The self-employment world continues to grow. People are realizing that they can wave goodbye to the rat race and make an independent income themselves, without having to report to a boss. 

One of the fastest growing independent careers is that of freelance day traders. These people watch stocks, currencies and cryptos all day, looking for opportunities to benefit from rapid changes in price. They’re not long-haul investors. Instead, they measure their success (or failure) by the amount of money that they make each day. 

In this article, we discuss three types of freelance day trading jobs you might want to consider. Read more below. 

Day Traders

Perhaps the most common option is to become a day trader. These individuals buy and sell on popular exchanges when they open during daytime hours (hence the name). 
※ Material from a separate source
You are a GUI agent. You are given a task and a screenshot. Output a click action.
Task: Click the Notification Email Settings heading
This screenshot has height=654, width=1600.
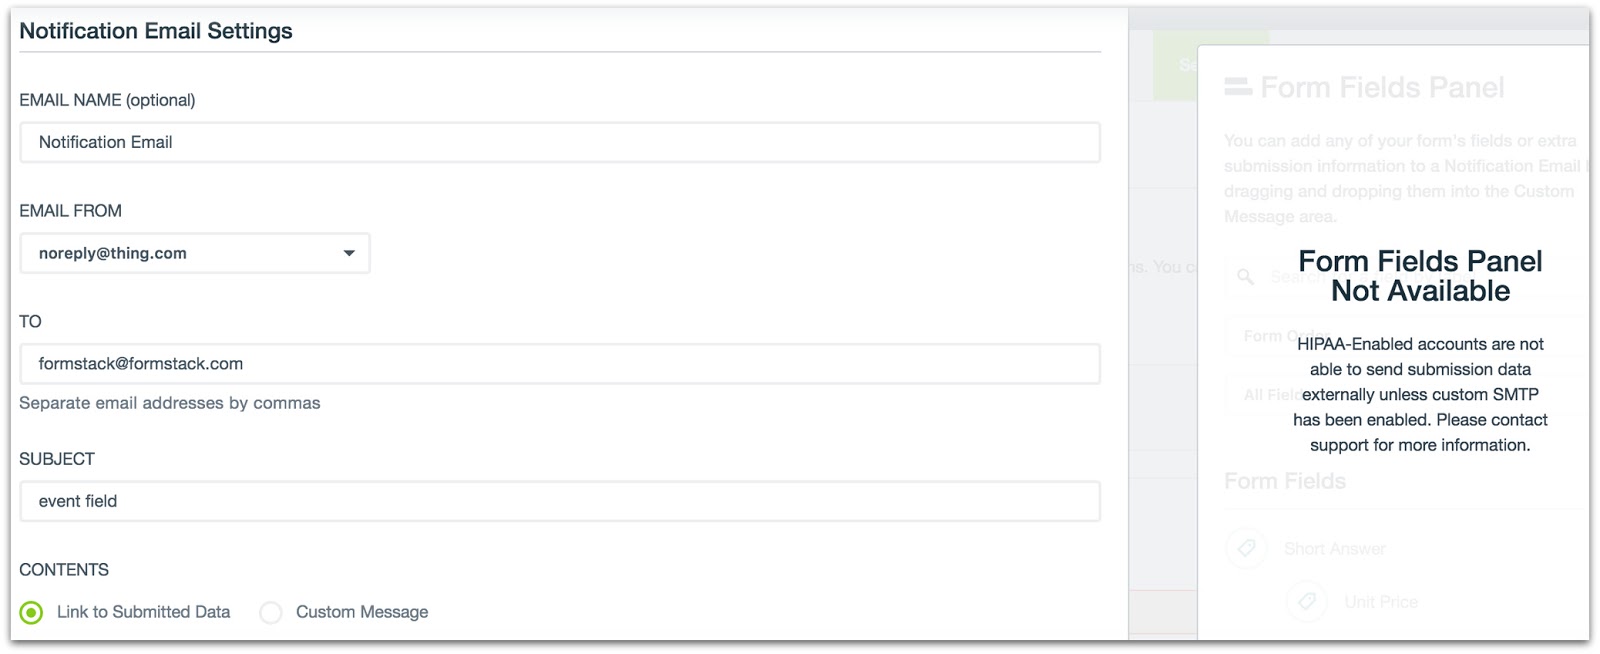[x=156, y=31]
Most day traders specialize in particular areas. For instance, a day trader might focus on a single stock or company, trying to predict where the price will go next, based on information about the firm and trading volume. Other traders might zero in on a single commodity. For instance, many freelancers have made a lot of money in the oil, gold and lumber markets. 
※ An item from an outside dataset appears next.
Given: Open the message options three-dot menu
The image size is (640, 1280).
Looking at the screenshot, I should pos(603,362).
Day traders appear to have a simplistic job, but a lot of analysis goes into what they do. Not only do they need to consider fresh information arriving all the time, but also how their peers and other investors will interpret that information. It’s by no means an easy game. 

Binary Options Traders

Some traders like the purity and simplicity of binary options trading. The idea here is simple: the trader gets to profit or loss based off a simple yes/no proposition. 
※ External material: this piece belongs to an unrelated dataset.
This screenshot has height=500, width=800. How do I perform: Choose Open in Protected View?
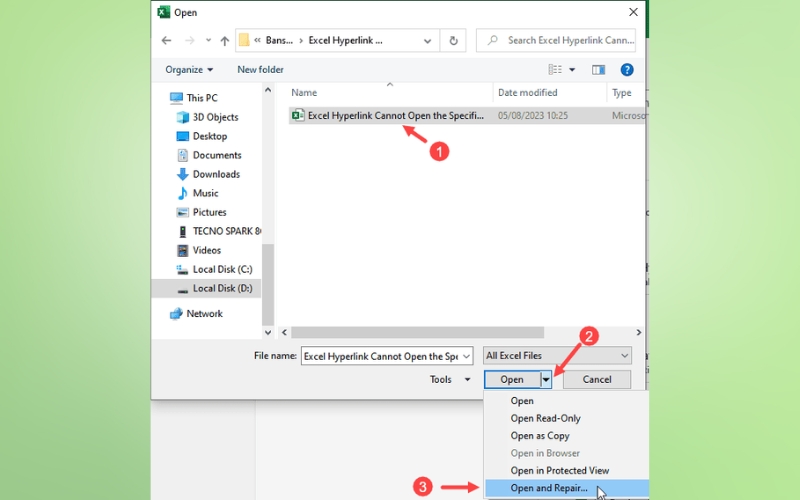pos(559,471)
For instance, if the trader believes that the price of oil will go above $75 a barrel today, they may be able to sign an option in the morning that will deliver a payout later on. However, they may not be able to redeem the option if it doesn’t and may have to sell it at a loss. 

Penny Stock Trader

Penny stocks are stocks of companies that appear to have little to no value. These are often firms in distress that have laid off employees or gone into administration. 

Penny stocks are a trader’s dream come true. That’s because they tend to be highly volatile. Retail investors like them because they seem low risk. They believe that the only way is up and that they will eventually gain in value later on. However, that rarely happens, and most investors lose money. Traders, therefore, can step in and take short positions on these stocks, making money on the way down, not just the way up. 

If you’re a freelancer and new to trading, dabbling in penny stocks is also a good way to get started without risking a lot of capital. Most people begin with just $1,500 and consider a daily profit of $50 to be quite good. 

As your capital grows, you’ll be able to risk more. Traders, generally, don’t like putting more than 1 to 2 percent of their net worth on the line per 24-hour period.